Double encoding of URL query string when also passing parameters

This is quite closely related to #1 (closed), but I think it is distinct enough to warrant a separate issue.

If a HTTP\URL object is created with a query string in the base URL (extracted to $comps['query']) and then separate parameters are added to the object (e.g. $params is not empty), we extract the query parameters from $comps['query'] and merge them with $params in build_query_string() when __toString() is called.

When the base URL already contains URL-encoded characters of the form %## this behaviour causes a problem as these characters will be URL encoded twice. For example:

$url = new Kolombido\HTTP\URL('test.php?date=01%2F01%2F2019', ['extra'=>5]);
echo $url;

Prints test.php?date=01%252F01%252F2019&extra=5 where the percentage signs in the base URL query string have been encoded as %25.

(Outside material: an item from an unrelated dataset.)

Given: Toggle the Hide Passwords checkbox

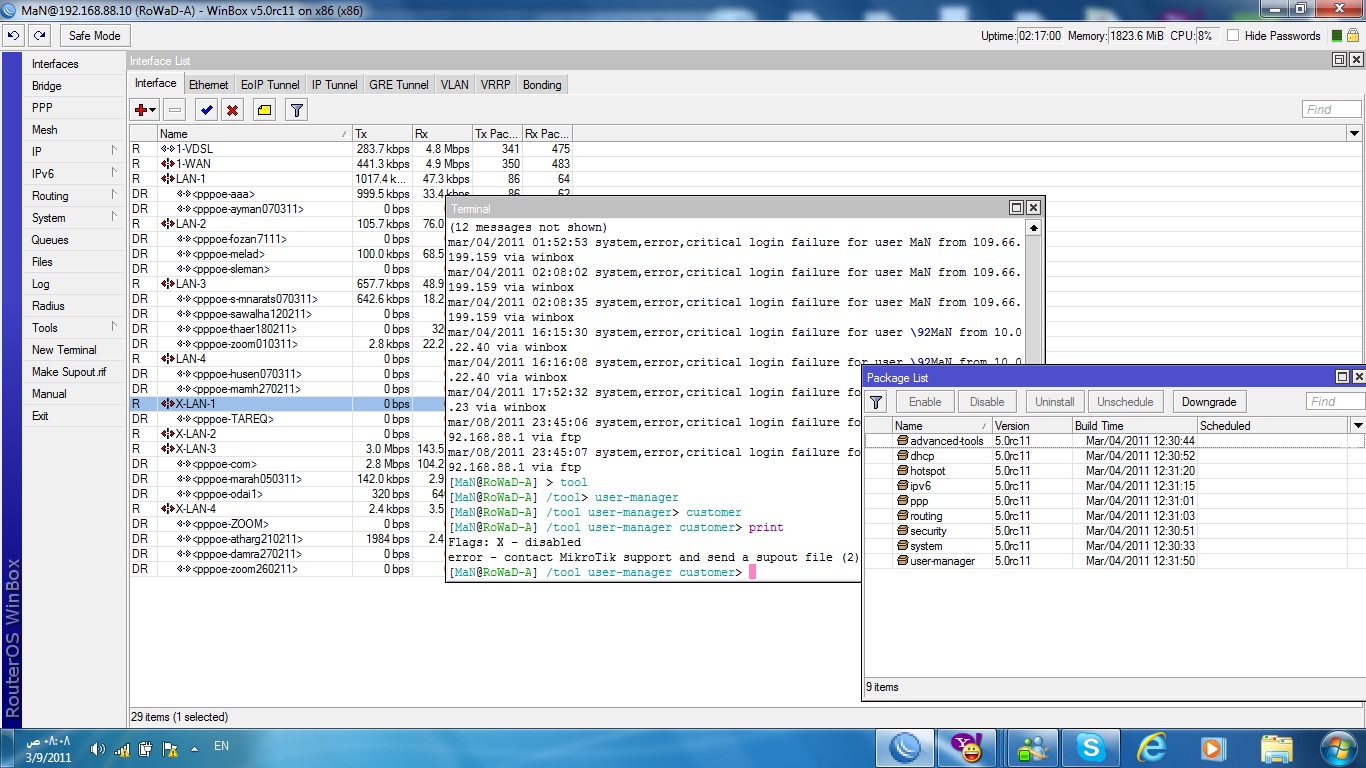Looking at the screenshot, I should 1233,36.
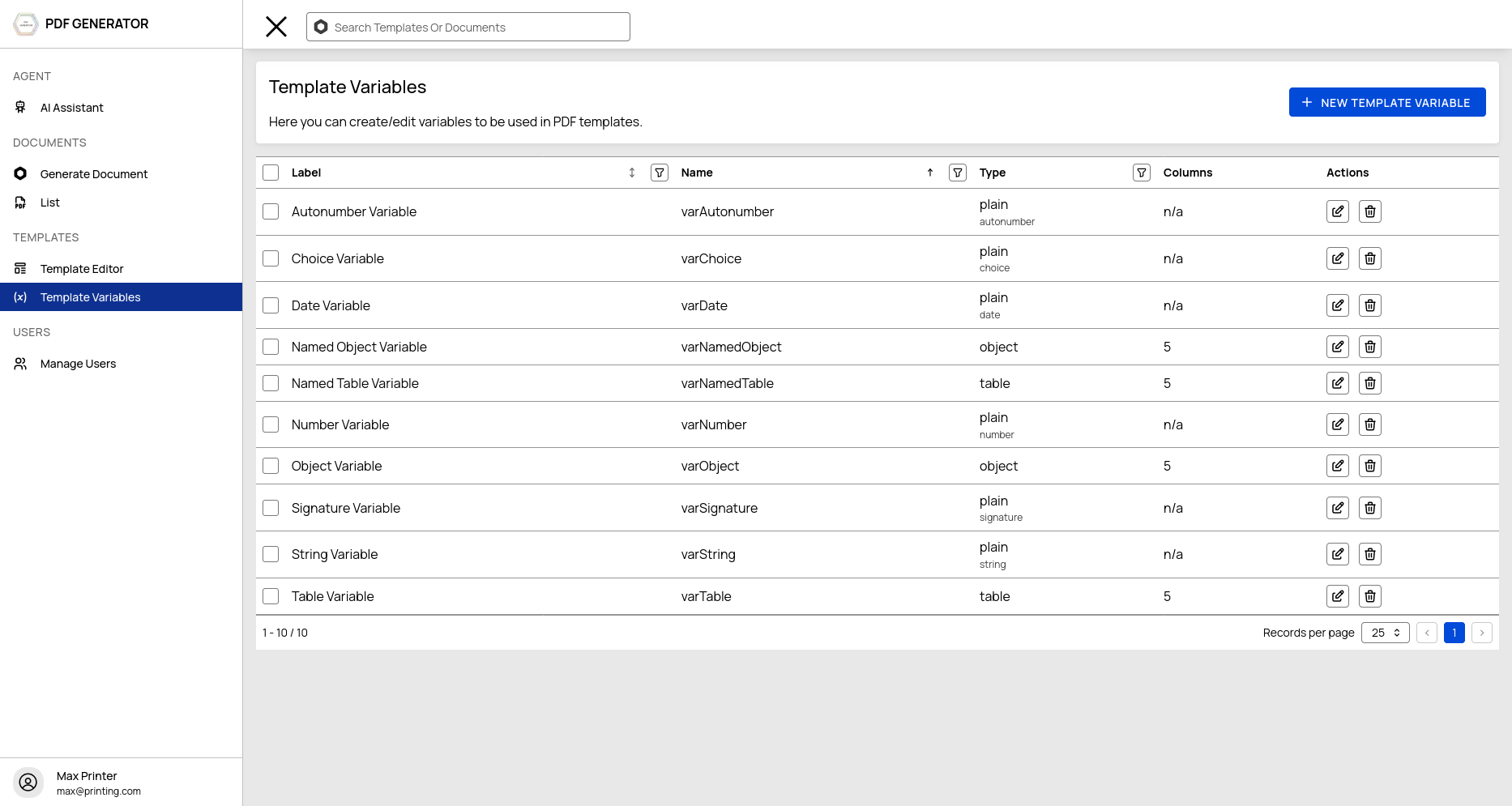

I think there may be a few ways to try and resolve this:

  • Call urldecode() on each query parameter of $comps['query'] and re-encode it later.
  • Make all query parameters extracted from $comps['query'] instances of URLEncodedValue and trust that they were already encoded correctly.
  • Resolve #1 (closed) in favour of never parsing $comp['query'].

In my opinion using URLEncodedValue seems cleanest, but I don't have any particularly strong views in this direction.